## start

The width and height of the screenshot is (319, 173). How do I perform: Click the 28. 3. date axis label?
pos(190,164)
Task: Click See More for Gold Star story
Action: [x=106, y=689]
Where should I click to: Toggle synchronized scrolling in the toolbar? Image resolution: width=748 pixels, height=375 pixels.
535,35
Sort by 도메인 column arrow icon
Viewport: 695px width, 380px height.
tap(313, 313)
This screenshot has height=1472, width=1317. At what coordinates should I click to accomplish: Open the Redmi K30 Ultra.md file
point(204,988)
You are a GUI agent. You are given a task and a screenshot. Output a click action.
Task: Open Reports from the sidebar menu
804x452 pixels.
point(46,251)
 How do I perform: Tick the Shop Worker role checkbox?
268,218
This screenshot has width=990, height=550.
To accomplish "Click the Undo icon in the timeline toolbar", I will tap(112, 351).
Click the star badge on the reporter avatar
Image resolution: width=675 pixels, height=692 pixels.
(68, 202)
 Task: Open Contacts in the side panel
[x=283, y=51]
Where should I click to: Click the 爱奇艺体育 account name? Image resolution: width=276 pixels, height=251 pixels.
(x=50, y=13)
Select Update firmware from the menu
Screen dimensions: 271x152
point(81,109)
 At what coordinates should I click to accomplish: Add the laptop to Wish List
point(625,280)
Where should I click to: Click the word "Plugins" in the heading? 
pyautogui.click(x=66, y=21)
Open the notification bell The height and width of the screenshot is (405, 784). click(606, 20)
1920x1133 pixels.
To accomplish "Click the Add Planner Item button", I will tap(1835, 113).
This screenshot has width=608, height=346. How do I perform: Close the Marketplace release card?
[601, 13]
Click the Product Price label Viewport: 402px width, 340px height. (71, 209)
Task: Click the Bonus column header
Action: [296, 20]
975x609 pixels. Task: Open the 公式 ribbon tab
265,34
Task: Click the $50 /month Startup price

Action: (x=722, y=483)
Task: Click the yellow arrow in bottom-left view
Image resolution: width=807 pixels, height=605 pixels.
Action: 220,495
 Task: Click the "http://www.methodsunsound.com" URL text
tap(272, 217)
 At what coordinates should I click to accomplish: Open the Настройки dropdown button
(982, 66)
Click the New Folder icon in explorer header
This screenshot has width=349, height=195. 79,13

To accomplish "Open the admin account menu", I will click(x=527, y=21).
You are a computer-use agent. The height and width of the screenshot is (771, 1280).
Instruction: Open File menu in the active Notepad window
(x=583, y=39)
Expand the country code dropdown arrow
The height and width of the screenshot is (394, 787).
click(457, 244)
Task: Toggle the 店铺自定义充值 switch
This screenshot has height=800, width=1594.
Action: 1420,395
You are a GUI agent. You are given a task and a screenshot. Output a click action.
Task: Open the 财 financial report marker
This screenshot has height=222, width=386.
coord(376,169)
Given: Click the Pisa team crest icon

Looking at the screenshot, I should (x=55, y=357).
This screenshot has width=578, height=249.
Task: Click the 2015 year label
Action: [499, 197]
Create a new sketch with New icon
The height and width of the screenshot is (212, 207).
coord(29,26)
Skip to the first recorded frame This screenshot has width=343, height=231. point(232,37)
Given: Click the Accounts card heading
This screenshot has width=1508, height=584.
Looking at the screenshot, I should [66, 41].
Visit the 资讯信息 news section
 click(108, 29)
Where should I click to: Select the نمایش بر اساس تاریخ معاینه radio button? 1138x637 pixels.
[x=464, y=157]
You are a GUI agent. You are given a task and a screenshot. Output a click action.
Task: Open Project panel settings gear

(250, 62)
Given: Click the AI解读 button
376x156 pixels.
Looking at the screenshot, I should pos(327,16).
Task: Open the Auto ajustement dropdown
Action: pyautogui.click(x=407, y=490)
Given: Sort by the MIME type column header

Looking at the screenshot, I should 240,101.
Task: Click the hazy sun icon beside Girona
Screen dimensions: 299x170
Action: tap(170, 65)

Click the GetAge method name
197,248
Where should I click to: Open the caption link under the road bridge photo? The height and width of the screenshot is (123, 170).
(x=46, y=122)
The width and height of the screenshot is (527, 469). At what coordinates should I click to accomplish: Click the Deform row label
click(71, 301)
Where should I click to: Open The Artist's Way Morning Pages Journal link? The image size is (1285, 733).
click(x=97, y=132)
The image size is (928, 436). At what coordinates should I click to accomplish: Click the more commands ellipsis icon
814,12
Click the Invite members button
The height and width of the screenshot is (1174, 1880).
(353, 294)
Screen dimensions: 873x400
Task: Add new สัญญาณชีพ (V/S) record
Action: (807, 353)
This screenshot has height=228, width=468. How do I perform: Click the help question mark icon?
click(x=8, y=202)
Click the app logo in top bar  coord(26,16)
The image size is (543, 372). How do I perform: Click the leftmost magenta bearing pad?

## end

● **What to do**
Can you rewrite all the material above as a numbered list, leaving out any blank lines?

● **The completed task**
1. The width and height of the screenshot is (319, 173). How do I perform: Click the 28. 3. date axis label?
2. pos(190,164)
3. Task: Click See More for Gold Star story
4. Action: [x=106, y=689]
5. Where should I click to: Toggle synchronized scrolling in the toolbar? Image resolution: width=748 pixels, height=375 pixels.
6. 535,35
7. Sort by 도메인 column arrow icon
8. Viewport: 695px width, 380px height.
9. tap(313, 313)
10. This screenshot has height=1472, width=1317. At what coordinates should I click to accomplish: Open the Redmi K30 Ultra.md file
11. point(204,988)
12. You are a GUI agent. You are given a task and a screenshot. Output a click action.
13. Task: Open Reports from the sidebar menu
14. 804x452 pixels.
15. point(46,251)
16.  How do I perform: Tick the Shop Worker role checkbox?
17. 268,218
18. This screenshot has width=990, height=550.
19. To accomplish "Click the Undo icon in the timeline toolbar", I will tap(112, 351).
20. Click the star badge on the reporter avatar
21. Image resolution: width=675 pixels, height=692 pixels.
22. (68, 202)
23.  Task: Open Contacts in the side panel
24. [x=283, y=51]
25. Where should I click to: Click the 爱奇艺体育 account name? Image resolution: width=276 pixels, height=251 pixels.
26. (x=50, y=13)
27. Select Update firmware from the menu
28. Screen dimensions: 271x152
29. point(81,109)
30.  At what coordinates should I click to accomplish: Add the laptop to Wish List
31. point(625,280)
32. Where should I click to: Click the word "Plugins" in the heading? 
33. pyautogui.click(x=66, y=21)
34. Open the notification bell The height and width of the screenshot is (405, 784). click(606, 20)
35. 1920x1133 pixels.
36. To accomplish "Click the Add Planner Item button", I will tap(1835, 113).
37. This screenshot has width=608, height=346. How do I perform: Close the Marketplace release card?
38. [601, 13]
39. Click the Product Price label Viewport: 402px width, 340px height. (71, 209)
40. Task: Click the Bonus column header
41. Action: [296, 20]
42. 975x609 pixels. Task: Open the 公式 ribbon tab
43. 265,34
44. Task: Click the $50 /month Startup price
45. Action: (x=722, y=483)
46. Task: Click the yellow arrow in bottom-left view
47. Image resolution: width=807 pixels, height=605 pixels.
48. Action: 220,495
49.  Task: Click the "http://www.methodsunsound.com" URL text
50. tap(272, 217)
51.  At what coordinates should I click to accomplish: Open the Настройки dropdown button
52. (982, 66)
53. Click the New Folder icon in explorer header
54. This screenshot has width=349, height=195. 79,13
55. To accomplish "Open the admin account menu", I will click(x=527, y=21).
56. You are a computer-use agent. The height and width of the screenshot is (771, 1280).
57. Instruction: Open File menu in the active Notepad window
58. (x=583, y=39)
59. Expand the country code dropdown arrow
60. The height and width of the screenshot is (394, 787).
61. click(457, 244)
62. Task: Toggle the 店铺自定义充值 switch
63. This screenshot has height=800, width=1594.
64. Action: 1420,395
65. You are a GUI agent. You are given a task and a screenshot. Output a click action.
66. Task: Open the 财 financial report marker
67. This screenshot has height=222, width=386.
68. coord(376,169)
69. Given: Click the Pisa team crest icon
70. Looking at the screenshot, I should (x=55, y=357).
71. This screenshot has width=578, height=249.
72. Task: Click the 2015 year label
73. Action: [499, 197]
74. Create a new sketch with New icon
75. The height and width of the screenshot is (212, 207).
76. coord(29,26)
77. Skip to the first recorded frame This screenshot has width=343, height=231. point(232,37)
78. Given: Click the Accounts card heading
79. This screenshot has width=1508, height=584.
80. Looking at the screenshot, I should [66, 41].
81. Visit the 资讯信息 news section
82.  click(108, 29)
83. Where should I click to: Select the نمایش بر اساس تاریخ معاینه radio button? 1138x637 pixels.
84. [x=464, y=157]
85. You are a GUI agent. You are given a task and a screenshot. Output a click action.
86. Task: Open Project panel settings gear
87. (250, 62)
88. Given: Click the AI解读 button
89. 376x156 pixels.
90. Looking at the screenshot, I should pos(327,16).
91. Task: Open the Auto ajustement dropdown
92. Action: pyautogui.click(x=407, y=490)
93. Given: Sort by the MIME type column header
94. Looking at the screenshot, I should 240,101.
95. Task: Click the hazy sun icon beside Girona
96. Screen dimensions: 299x170
97. Action: tap(170, 65)
98. Click the GetAge method name
99. 197,248
100. Where should I click to: Open the caption link under the road bridge photo? The height and width of the screenshot is (123, 170).
101. (x=46, y=122)
102. The width and height of the screenshot is (527, 469). At what coordinates should I click to accomplish: Click the Deform row label
103. click(71, 301)
104. Where should I click to: Open The Artist's Way Morning Pages Journal link? The image size is (1285, 733).
105. click(x=97, y=132)
106. The image size is (928, 436). At what coordinates should I click to accomplish: Click the more commands ellipsis icon
107. 814,12
108. Click the Invite members button
109. The height and width of the screenshot is (1174, 1880).
110. (353, 294)
111. Screen dimensions: 873x400
112. Task: Add new สัญญาณชีพ (V/S) record
113. Action: (807, 353)
114. This screenshot has height=228, width=468. How do I perform: Click the help question mark icon?
115. click(x=8, y=202)
116. Click the app logo in top bar  coord(26,16)
117. The image size is (543, 372). How do I perform: Click the leftmost magenta bearing pad?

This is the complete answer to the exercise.